With the model fit in both ubms
and JAGS
, I compared the fixed effect parameter point estimates and uncertainty intervals visually.
#Data frame of JAGS parameter estimates and UIs
jags_sum <- jags_fit$summary
beta_jags <- as.data.frame(jags_sum[1:5,c(1,3,7)])
names(beta_jags) <- c("mean","lower","upper")
beta_jags$source <- "JAGS"
#Data frame of ubms parameter estimates and UIs
ubms_sum <- summary(ubms_fit, "state")
beta_ubms <- rbind(summary(ubms_fit, "state")[,c(1,4,8)],
summary(ubms_fit, "det")[,c(1,4,8)])
beta_ubms <- beta_ubms[c(1:2,4:5,3),]
names(beta_ubms) <- c("mean","lower","upper")
beta_ubms$source <- "ubms"
#Data frame of true parameter values
beta_truth <- data.frame(mean=c(beta, sigma), lower=NA, upper=NA, source="Truth")
#Bind together
beta_plot <- rbind(beta_jags, beta_ubms, beta_truth)
beta_plot$Parameter <- rep(rownames(beta_jags), 3)
#Plot
library(ggplot2)
dodge <- position_dodge(0.4)
ggplot(data=beta_plot, aes(x=Parameter, y=mean, col=source)) +
geom_errorbar(aes(ymin=lower, ymax=upper), position=dodge) +
geom_point(position=dodge, size=3) +
labs(x='Parameter',y='Value', col='Source') +
theme_bw() +
theme(panel.grid.major=element_blank(), panel.grid.minor=element_blank(),
axis.text=element_text(size=12), axis.title=element_text(size=14),
legend.text=element_text(size=12), legend.title=element_text(size=14))
Fixed-effects parameter estimates are very similar between ubms
and JAGS
, as are the uncertainty intervals. In both cases the intervals overlap the true parameter values.
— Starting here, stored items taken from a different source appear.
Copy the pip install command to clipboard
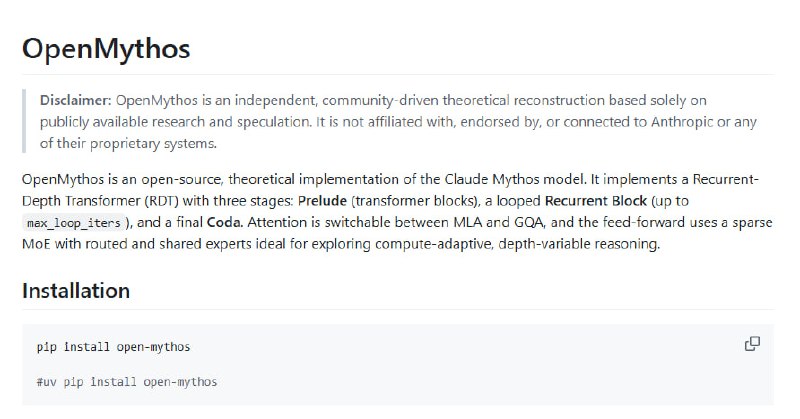Screen dimensions: 800x419 [752, 344]
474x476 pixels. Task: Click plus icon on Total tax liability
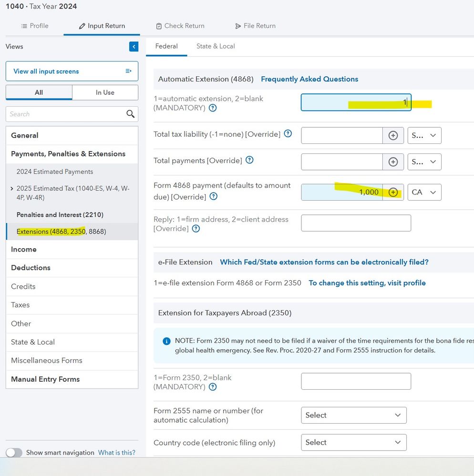click(393, 135)
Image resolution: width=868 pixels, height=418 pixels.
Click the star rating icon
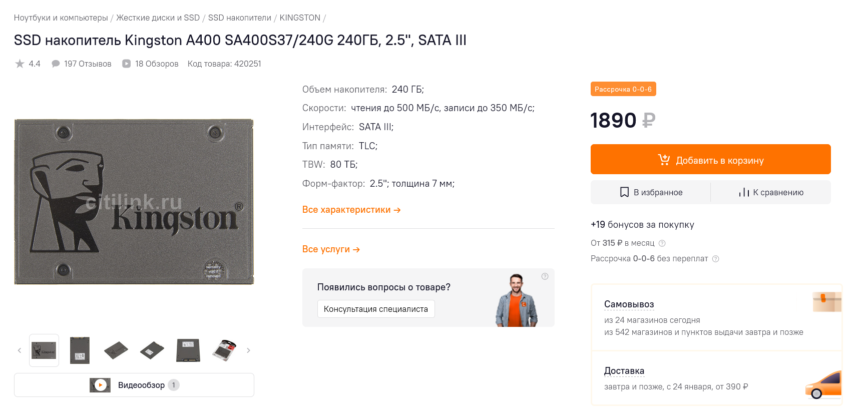20,64
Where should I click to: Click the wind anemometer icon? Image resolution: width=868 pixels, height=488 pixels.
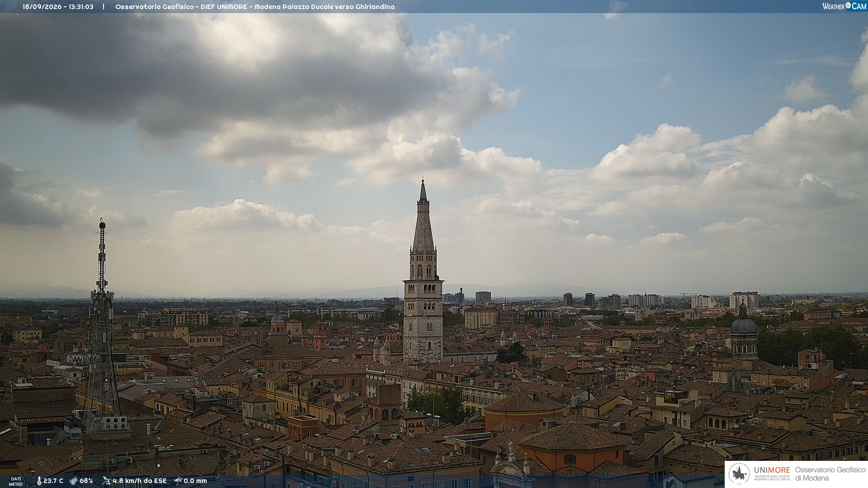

Finally, I did the same for the random effect estimates. The ranef
method extracts random effects terms from a fitted ubms
model. Although we specified the random effect in ubms
as an “effects” parameterization, ranef
automatically adds the random effect to the intercept term to get the complete random intercept at the group level. The group-level random intercepts in JAGS are parameter "gint"
.
#Get random effect estimates from ubms
re_ubms <- ranef(ubms_fit, "state", summary=TRUE)[[1]][[1]][,c(1,3,4)]
re_ubms$source <- "ubms"
#Get random effects estimates from JAGS
re_jags <- as.data.frame(jags_sum[grepl("gint", rownames(jags_sum)),c("mean","2.5%","97.5%")])
re_jags$source <- "JAGS"
names(re_jags) <- names(re_ubms)
#Get truth
truth <- data.frame(Estimate=re, `2.5%`=NA, `97.5%`=NA, source="Truth", check.names=FALSE)
#Combine
plot_dat <- rbind(re_ubms, re_jags, truth)
plot_dat$group <- rep(letters[1:26], 3)
levels(plot_dat$source) <- c("Truth","JAGS","ubms")
library(ggplot2)
dodge <- position_dodge(0.4)
#Plot a subset of random effects
plot_dat_sub <- plot_dat[plot_dat$group %in% letters[1:6],]
ggplot(data=plot_dat_sub, aes(x=group, y=Estimate, col=source)) +
geom_errorbar(aes(ymin=`2.5%`, ymax=`97.5%`), position=dodge) +
geom_point(position=dodge, size=3) +
labs(x='Group',y='Random effect value', col='Source') +
theme_bw() +
theme(panel.grid.major=element_blank(), panel.grid.minor=element_blank(),
axis.text=element_text(size=12), axis.title=element_text(size=14),
legend.text=element_text(size=12), legend.title=element_text(size=14))
As with the fixed effects, the estimated random intercepts are very similar between the two methods. Success!